2. The data for a single day of model output is approximately 250MB. However, they have over 100 years’ worth of data to analyse making a total of over 9TB.
3. Each day, they need to analyse the new data set for that day, so they wish to complete the analysis of the data for a 24-hour period (25 data sets) in under 2 hours.
4. It is not possible to hold on this in memory at one time, so the new process should load only 1 hour of data for processing at a time. If parallel processing is to occur, then 1 hour of data per worker can be loaded as needed.
You have been tasked with investigating the use of parallel processing to achieve the analysis speed required, with the following expectations:
1. Test and compare the processing speed of sequential and parallel processing
2. Extrapolate your findings to indicate the number of processors required to achieve the target processing time.
3. Test how your code responds to common errors, e.g. data that is text instead of numeric, use of NaN in the data as an error code.
4. Run automated tests that allow your client to set the tests running and return later to see the results, without user intervention.

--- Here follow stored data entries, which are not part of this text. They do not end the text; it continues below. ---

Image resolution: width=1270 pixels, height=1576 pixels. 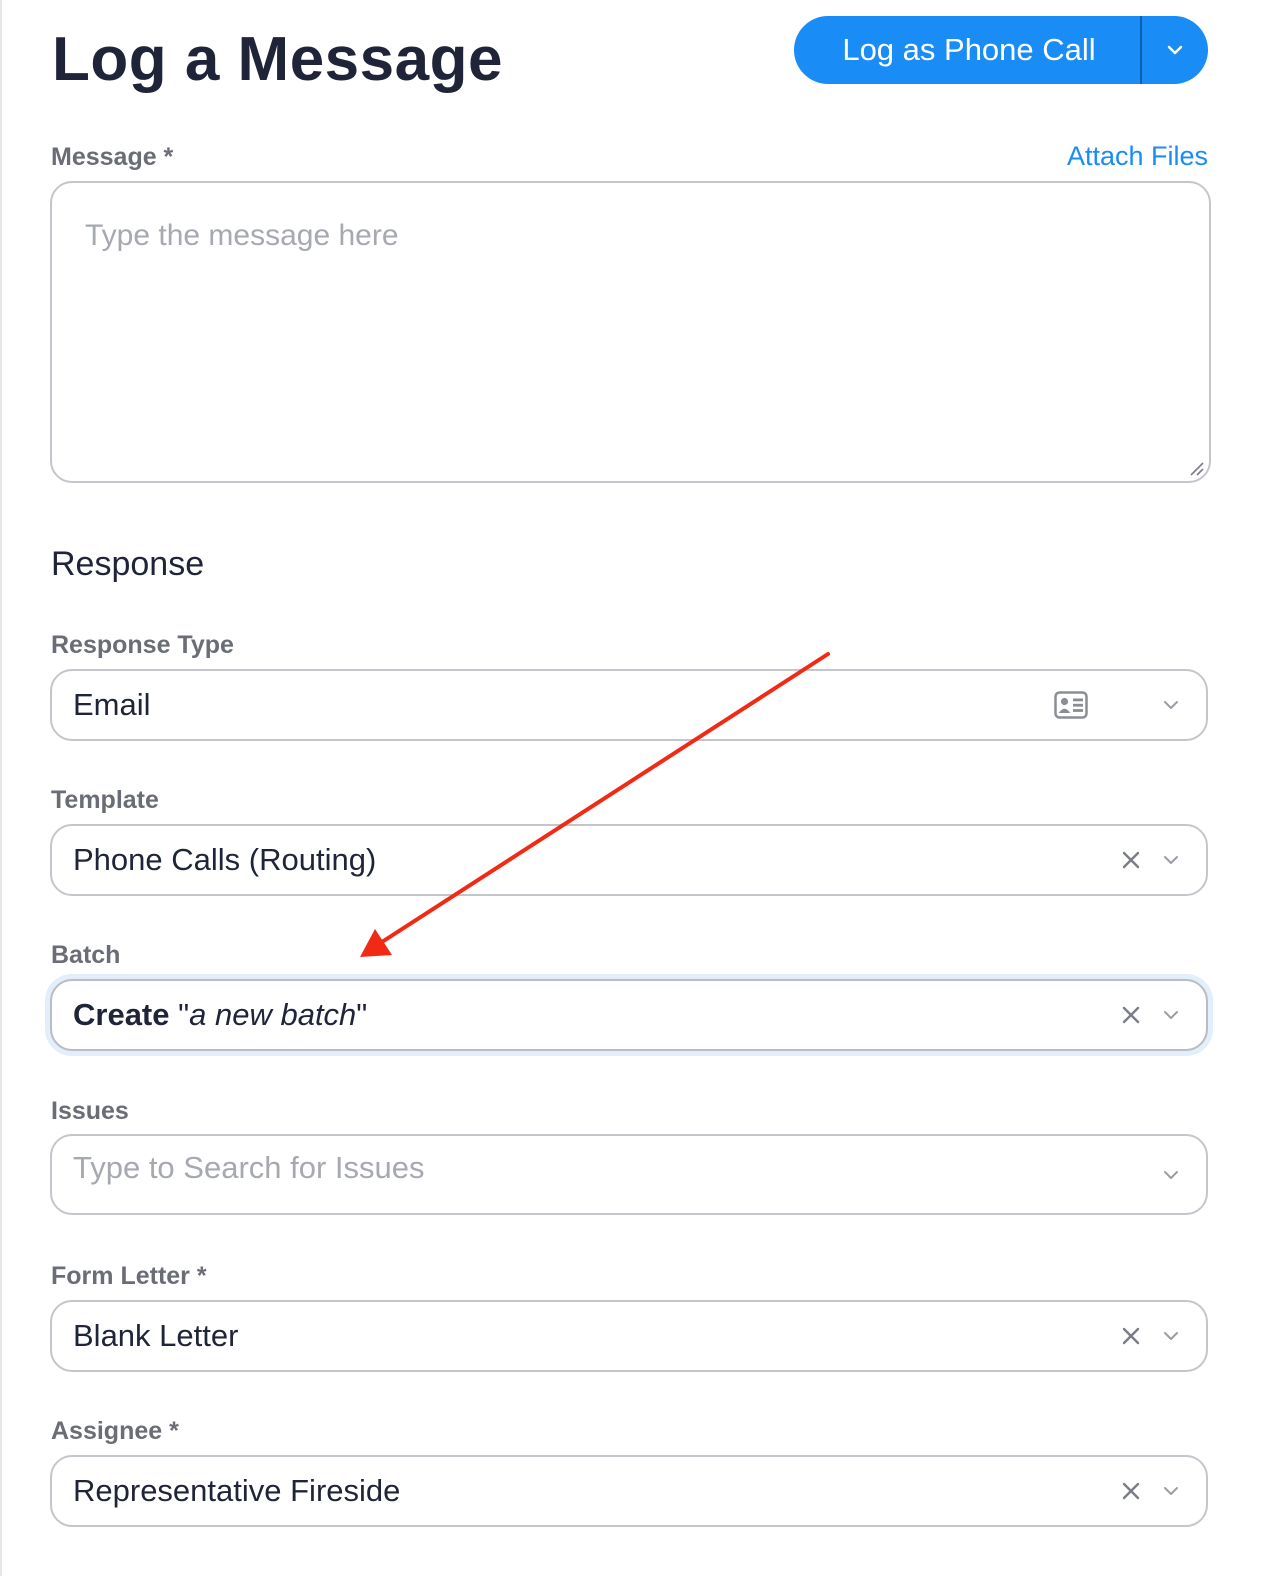 I want to click on message-label: Message *, so click(x=112, y=157).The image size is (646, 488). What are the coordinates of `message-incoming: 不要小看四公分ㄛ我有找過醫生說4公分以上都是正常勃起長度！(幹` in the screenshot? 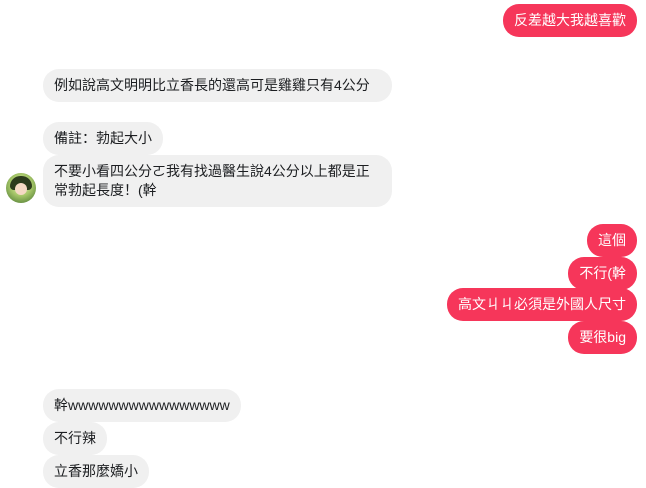 It's located at (218, 181).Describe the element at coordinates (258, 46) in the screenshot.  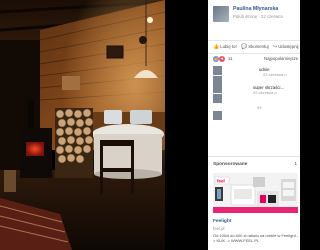
I see `comment-label: Skomentuj` at that location.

The data has been provided by the European Centre for Medium Range Weather Forecasts (ECMWF)
Continued over…
Project Deliverables
Your project should deliver the following:
1. Working code that demonstrates:
a. Loading of only the data required for the processing taking place
b. Sequential processing of the data
c. Parallel processing of the data
d. Plots of the comparisons between sequential processing and parallel processing with different numbers of workers
e. Automated testing of your code to deal with pre-defined data error types.
2. A formal project report for your client covering:
a. Comparisons between parallel and sequential data processing
b. Estimated number of processors required to achieve the goal of processing 24-hours of data in under 2 hours.
c. Testing the code to see how it deals with:
i. Text instead of numeric values
ii. NaN values indicating data errors.
iii. Note: it is not necessary to solve these problems to pass, but you should be able to suggest methods of dealing with these problems so code will not crash.
d. A summary of the evidence generated during your project and how it helps you arrive at your conclusions
e. Recommendations
f. References
g. Appendices containing:
i. Code flow charts
ii. Gannt chart for your project
iii. Logbook
iv. Specification items
3. VIVA / presentation. You will be expected to present your work in a formal presentation / VIVA. Details of this can be found in the VIVA assessment brief.
This assessment brief covers only parts 1 and 2. The assessment brief for part 3, VIVA, is found in a separate document.
Additional Information
1. You will be provided with NetCDF data files:
a. One complete, correct data file
b. One file containing instrument errors, recorded as NaN.
c. One file containing data storage error where the numerical values have been saved as text
2. You are provided with code files for the analysis technique. You should not edit this file in any way. You are required run the analysis, for timing purposes, but are not expected to analyse, display, report on, or deal with the results of the analysis in any way.
Continued over…
3. You are expected to define your project by means of a list of 5 SMART specification items. These should be included in an appendix.
4. You are expected to plan the work required for this project and provide a complete Gannt chart, including identifying the critical path. This should be included in an appendix.
5. This is a formal report and it is expected that appropriate formal grammar and language are to be used. Where this is not the case, a penalty of up to 10% may be applied to the marks for the report structure. For help with formal writing, please contact the Centre for Academic Writing.